Docket No. 10833 | Tax Ct. | Dec 18, 1947

Lead Opinion

OPINION.

Hill, Judge:

The question is whether petitioner operated the farm as a trade or business or for profit, on the one hand, or for recreational purposes or as a hobby, on the other. As is implicit or stated in the cases cited by both petitioner and respondent, the answer to this question lies in determining petitioner’s intention from all of the evidence. We have concluded that the facts show that the petitioner’s intent in operating the farm was primarily for the purpose of making a profit.

Respondent bases his argument that petitioner had no intent to operate the farm as a trade or business or for profit on the following points: (1) That the operation of the farm resulted in a series of un-. interrupted losses, (2) that petitioner’s, purchase of the farm was essentially motivated by his desire to have a country estate for his home, and (3) that petitioner operated the farm in order to supply his family with food for home consumption.

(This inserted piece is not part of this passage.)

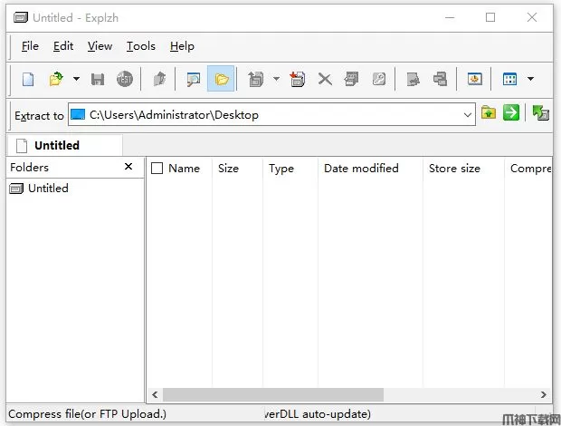Screen dimensions: 561x426
Task: Click the rightmost icon in Extract row
Action: pos(541,113)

It is true that the petitioner has experienced continuous annual losses from the operation of his farm since its acquisition in 1933 and through the taxable years in question. Moreover, the record discloses that after the taxable years involved here there were further losses in 1944, 1945, and 1946. The fact that the operation of the farm has resulted in a series of losses, however, is not controlling if the other evidence shows there is a true intention of eventually making a profit. See Israel O. Blake, 38 B. T. A. 1457. Respondent cites the case of Thacker v. Lowe, 282 Fed. 1944, to support his argument. The court in that case stated:

* * * it Is difficult to imagine how a farm which has been running the number of years which this had could be thought capable of turning a deficiency of 90 percent into a profit.

On the facts in the instant case, however, we can not say that there is no reasonable expectation of realizing a profit.

We do not agree with the respondent that petitioner purchased the farm primarily to satisfy his desire to live on a country estate. It may be true that petitioner experienced pleasure from residing in a country home, but this/fact alone does not negative his intent to operate the farm for profit. Wilson v. Eisner, 282 F. 38" date_filed="1922-04-03" court="2d Cir." case_name="Wilson v. Eisner">282 Fed. 38. Nor is such intent negatived by the fact assumed by respondent that petitioner, as a business executive, has received an annual salary sufficiently high to indicate no need to supplement his income by the farm operation.

We are convinced from the record that it has at all times been petitioner’s intention to operate the farm for profit, and that he had reasonable expectations of accomplishing that result. His efforts to make a profit have included increasing the land in cultivation and in pasturage from 75 to 95 acres, renting the farm, employing an experienced farmer to operate it under his supervision, improving the land by reclamation practices and fertilization and soil conservation methods, and engaging at various times in a number of diversified types of farming. He spends most of his week ends working on the farm, performing such odd jobs as repairing buildings or equipment, feeding poultry, and spraying orchards. On week days he usually consults with his employee for 10 or 15 minutes each morning in connection with problems related to the operation of the farm. In addition he has expended a great deal of money in repairing farm buildings and buying farm equipment, all of which was for utilitarian rather than beautification purposes. He has always considered the farm separate from his home, he has segregated the capital and operating expenses of the residence from the farm expenses, and he has not used the farm for any social or recreational purposes, nor does it have any such facilities.

This leaves for our consideration respondent’s argument that petitioner operated the farm primarily for the purpose of providing wholesome food for his family. It should be noted, first, that petitioner and his family consumed at the most only 10 per cent of the farm products on the average and that all of those used were included and reported in the farm income at regular prices. The other approximately 90 per cent of the farm produce was sold by the petitioner to local butchers and grocerymen, to purchasers stopping by the farm, and occasionally to the Delaware Packing Co. at Trenton. In addition to that, the types of products raised by petitioner included poultry, eggs, cattle, sheep, wheat, corn and hay, many of which are not readily adaptable to home consumption, and such of them as were so adaptable were produced in far greater quantities than his home consumption requirements. The petitioner’s primary intention, therefore, was not to produce good food for home consumption. Consequently, the case of Louise Cheney, 22 B. T. A. 672, cited by respondent, is not in point.

We hold that petitioner’s farm operations during the taxable period here involved were a business regularly carried on by him for profit and that the losses in question resulted from ordinary and necessary expenses paid during such taxable period in carrying on such business and, therefore, are deductible for income tax purposes.

It follows that respondent erred in his determination.

In view of petitioner’s claim of overpayment,

Decision will be entered wider Rule 50.